YouTube Facebook LinkedIn Google+ Twitter Xingrss  

Spying Content with Document Lens

Praxeon’s new Cloud-based ‘efficiency tool’ extracts themes from scientific documents.

By Kevin Davies

June 8, 2011 | “Praxeon is based on the idea that true knowledge is embedded in textual content. For the past 20 years, I was dealing mainly with structured data—complex connections between chemistry, biology, and genetics. Textual information is the last shore. If you can integrate that along with the structured data, search it, get to the pieces of information you’re really interested in, that’s the Holy Grail. That’s why Praxeon was founded.”

That’s the bold mission statement of Dennis Underwood, the Australian co-founder of Praxeon, based in Cambridge, Mass. Underwood previously served as VP of computational sciences at Infinity Pharmaceuticals, where he succeeded Andy Palmer (see, “Conquering Infinity with Chemical Genetics,” Bio•IT World, Feb 2003), and developed the Infinity informatics platform. He also had stints at DuPont Pharmaceuticals, working in discovery informatics, and Merck. His co-founder at Praxeon is his former informatics colleague at Infinity, Kevin Gilpin.

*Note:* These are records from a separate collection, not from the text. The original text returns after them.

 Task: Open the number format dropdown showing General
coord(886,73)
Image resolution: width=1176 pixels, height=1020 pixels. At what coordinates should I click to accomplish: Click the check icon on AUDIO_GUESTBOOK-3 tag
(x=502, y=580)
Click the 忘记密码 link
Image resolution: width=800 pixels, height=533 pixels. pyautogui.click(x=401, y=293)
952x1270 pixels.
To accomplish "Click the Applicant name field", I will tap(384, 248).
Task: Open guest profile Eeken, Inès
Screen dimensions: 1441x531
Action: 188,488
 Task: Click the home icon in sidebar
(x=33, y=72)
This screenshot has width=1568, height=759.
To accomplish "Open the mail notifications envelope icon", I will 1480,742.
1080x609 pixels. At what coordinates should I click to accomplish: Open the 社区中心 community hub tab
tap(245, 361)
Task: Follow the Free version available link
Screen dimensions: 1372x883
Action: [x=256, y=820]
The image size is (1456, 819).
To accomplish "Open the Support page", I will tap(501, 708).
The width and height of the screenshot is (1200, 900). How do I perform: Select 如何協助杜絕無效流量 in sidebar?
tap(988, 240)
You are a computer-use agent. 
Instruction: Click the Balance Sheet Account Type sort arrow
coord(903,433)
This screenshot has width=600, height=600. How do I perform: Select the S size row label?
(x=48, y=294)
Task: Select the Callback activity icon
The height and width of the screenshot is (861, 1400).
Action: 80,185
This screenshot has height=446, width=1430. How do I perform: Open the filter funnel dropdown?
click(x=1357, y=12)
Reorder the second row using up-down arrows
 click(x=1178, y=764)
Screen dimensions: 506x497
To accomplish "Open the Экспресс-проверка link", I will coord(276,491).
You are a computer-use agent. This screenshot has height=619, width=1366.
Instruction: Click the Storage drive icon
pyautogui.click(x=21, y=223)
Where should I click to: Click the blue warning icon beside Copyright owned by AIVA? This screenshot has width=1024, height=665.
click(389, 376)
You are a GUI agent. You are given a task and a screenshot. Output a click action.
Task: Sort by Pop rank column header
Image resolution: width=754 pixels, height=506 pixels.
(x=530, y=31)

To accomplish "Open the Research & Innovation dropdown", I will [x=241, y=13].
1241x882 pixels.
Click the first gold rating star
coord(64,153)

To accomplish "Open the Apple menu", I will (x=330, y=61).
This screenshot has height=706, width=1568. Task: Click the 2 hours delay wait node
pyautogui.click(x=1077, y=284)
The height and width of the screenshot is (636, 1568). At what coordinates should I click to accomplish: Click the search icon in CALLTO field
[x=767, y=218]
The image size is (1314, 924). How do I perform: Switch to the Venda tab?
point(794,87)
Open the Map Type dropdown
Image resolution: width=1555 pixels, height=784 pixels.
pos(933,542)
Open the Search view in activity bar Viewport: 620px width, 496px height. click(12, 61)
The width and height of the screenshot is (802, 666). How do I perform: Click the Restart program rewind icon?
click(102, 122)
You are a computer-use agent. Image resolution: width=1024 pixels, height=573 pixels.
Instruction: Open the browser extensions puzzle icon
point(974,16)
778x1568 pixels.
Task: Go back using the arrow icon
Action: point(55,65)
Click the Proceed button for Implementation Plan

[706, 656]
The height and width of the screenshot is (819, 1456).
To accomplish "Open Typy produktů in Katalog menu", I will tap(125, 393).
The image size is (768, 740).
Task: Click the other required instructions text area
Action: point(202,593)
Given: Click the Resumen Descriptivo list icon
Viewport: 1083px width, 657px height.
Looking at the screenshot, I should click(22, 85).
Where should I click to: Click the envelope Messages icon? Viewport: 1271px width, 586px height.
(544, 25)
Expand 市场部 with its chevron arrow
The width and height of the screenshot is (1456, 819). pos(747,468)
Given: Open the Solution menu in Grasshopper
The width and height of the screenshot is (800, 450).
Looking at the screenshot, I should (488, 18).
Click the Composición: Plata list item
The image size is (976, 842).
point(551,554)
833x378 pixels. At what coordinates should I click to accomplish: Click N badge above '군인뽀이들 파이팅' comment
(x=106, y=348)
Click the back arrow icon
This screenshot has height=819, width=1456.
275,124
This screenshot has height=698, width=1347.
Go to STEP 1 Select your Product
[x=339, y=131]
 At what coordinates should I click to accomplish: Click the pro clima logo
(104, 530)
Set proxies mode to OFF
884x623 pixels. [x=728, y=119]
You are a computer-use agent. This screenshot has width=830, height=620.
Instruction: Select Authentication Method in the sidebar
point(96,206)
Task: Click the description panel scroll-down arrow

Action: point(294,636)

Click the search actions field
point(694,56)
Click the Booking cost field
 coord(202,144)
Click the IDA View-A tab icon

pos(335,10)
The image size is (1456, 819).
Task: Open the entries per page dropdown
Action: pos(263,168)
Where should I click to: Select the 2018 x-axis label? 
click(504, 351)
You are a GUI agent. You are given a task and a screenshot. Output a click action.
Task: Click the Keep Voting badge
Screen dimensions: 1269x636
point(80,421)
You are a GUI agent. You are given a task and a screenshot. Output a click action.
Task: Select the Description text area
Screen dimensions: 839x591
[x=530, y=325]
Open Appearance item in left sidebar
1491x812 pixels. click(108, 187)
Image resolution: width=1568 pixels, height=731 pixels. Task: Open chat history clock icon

“All of us are being drowned in data and information,” says Underwood. “The real problem is getting to the information that’s relevant to you in your context. It’s true of everybody... But in pharma, there’s a need to quickly spot patterns and extract usable information from the flood of data coming in. That’s extremely hard and getting harder.”

The solution, as Underwood sees it, is a new Praxeon offering called DocumentLens ( Researchers spend tremendous amounts of time searching for information, scanning articles, and trying to integrate and contextualize information with other miscellaneous data sources. That often unproductive cycle is repeated many times for each topic or project. Meanwhile, the task of keeping abreast of new information—PubMed, patent documents, Google Scholar, and third-party proprietary sources—is increasingly difficult. Underwood points out that PubMed houses more than 20 million articles.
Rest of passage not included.